Smith: Scooby Doo, Where are you?
Guest Columnist, Mountain Rescue
Common sense rules of survival for children:
1) Stay calm, don’t panic
2) Stay together
3) Stay in one place, preferably along a trail or in a visible spot
4) Don’t run from strangers unless endangered
5) Yell loudly to anyone that may be in the area
6) Listen for others, and respond to them
7) Keep warm, cover your head, use ground cover, tree boughs or any additional clothing; but stay visible
8) Put on something bright
9) Do not lie on the ground... it’s cold
10) Do not eat anything you are not sure of
11) Do not go into caves, as they may be wildlife habitat
12) Know how to deal with wildlife encounters
13) Stay away from fast-moving water
Early evening May 28, 2005 Grand County Search and Rescue was dispatched after a 911 call to the Grand County Sheriffs dispatch center. The incident involved an 11 year old autistic girl from Denver who was reported missing by her parents.
The story began in the family campsite 15 miles northwest of Kremmling. According to the girl’s parents, the mother was cooking dinner on a Coleman stove set up on a picnic table. At some point during the dinner preparation, the mother turned around to find her little girl gone. As she frantically called out her name, the rest of the family returned from fishing in the reservoir. A fruitless search was followed by a desperate call to 911.
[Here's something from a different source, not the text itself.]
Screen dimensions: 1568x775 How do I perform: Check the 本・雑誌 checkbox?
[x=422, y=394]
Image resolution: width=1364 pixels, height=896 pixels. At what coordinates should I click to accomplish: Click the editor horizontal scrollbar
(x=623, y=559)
As luck would have it, the Yampa Colorado fire department was in the area, and offered their help in the search. Eventually, a total of 11 separate emergency services agencies took part in the all-night search. The first members of Grand County Search and Rescue arrived at the campsite just after nightfall and established Incident Command. The parents reported the girl had the intellectual level of a 4 year old with very limited verbal skills. Of note was the fact that she associated closely with several cartoon characters, most recently Scooby Doo. According to her parents, she liked to “make herself’ into the characters, and would respond to the fictitious names, not her own. Therefore the searchers decided to use the name “Scooby Doo” as they called out to the girl during the mission.
As the clock continued to tick deep into the night, more resources arrived to help in the search, totaling more than 60 members of search and rescue teams, EMS, sheriff’s offices, fire departments, and civilians camping in the area. Trained personnel from the entire northwestern region of Colorado were represented, along with several search dog teams. The calling cry, “Scooby Doo!” was repeated countless times throughout the night. The total search area comprised some 30 square miles.
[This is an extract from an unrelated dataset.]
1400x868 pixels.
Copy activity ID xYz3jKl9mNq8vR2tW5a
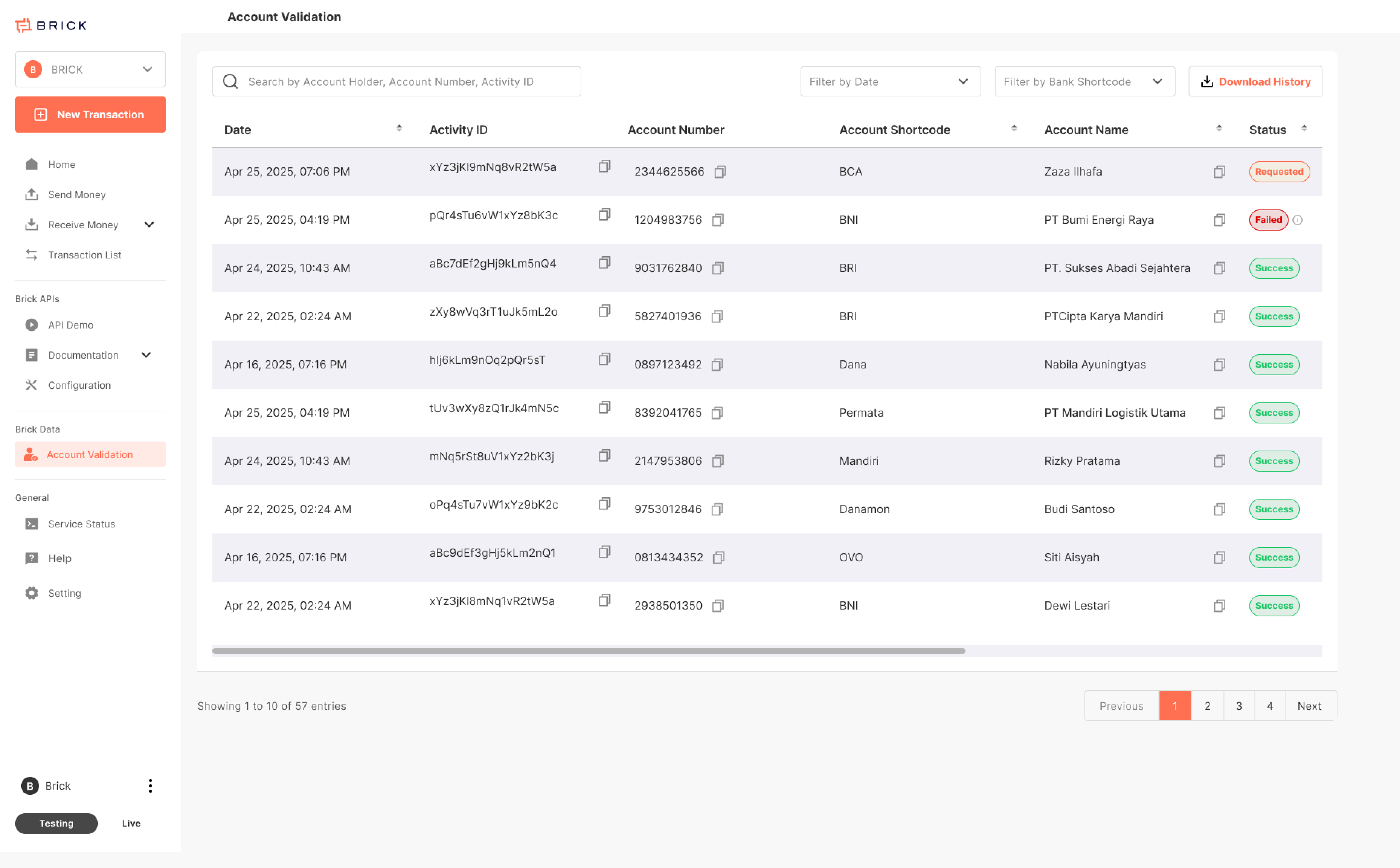[x=604, y=167]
The next morning, as additional searchers arrived to relieve some very exhausted people and dogs, a report came over the radio that the little girl was found! She was walking down a county road, looking cold and tired, approximately 5 miles from the campsite. It took another 30 minutes for the ATV team to return to camp with the girl, which brought tears of joy to the family, and cheers from the rescuers. All teams were radioed to return to mission base, and the search was formally ended.
Each mission requires a debrief of all professionals involved, and the search for “Scooby Doo” was no different. The most remarkable discovery about this search was that this little girl walked an estimated eight miles overnight in the Colorado high country, alone and without any protective clothing or gear. She was wearing shorts, a hooded sweatshirt and tennis shoes. She was only slightly injured by limited frostbite on her fingertips.
The most important lesson learned concerns how children are trained by their parents to avoid strangers. It was discovered that the girl did hear searchers calling out to her throughout the night, but had been taught to run from strangers. She did an excellent job of hiding, sometimes within a few hundred feet of rescuers. She then continued to move away from those working so hard to find her.
Parents who bring their children on camping trips in the mountains should always talk to their kids about what to do if they are separated from the family. Grand County Search and Rescue recommends giving kids a password that they will recognize. If they become lost or separated, they should know to respond if someone calls them by name, and then ask for the password from rescue personnel. To everyone’s relief; this story had a happy ending. The possibility of finding a severely injured or deceased 11 year old was on the minds of all involved, despite an overriding optimism that kept all searchers motivated throughout the night. It is gut-wrenching to search for a missing child, but with the right tools, all children have an excellent chance of survival and discovery if ever lost alone in the mountains.
Tim Smith is in his 15th year as a volunteer for GCSAR and is one of our Incident Commanders.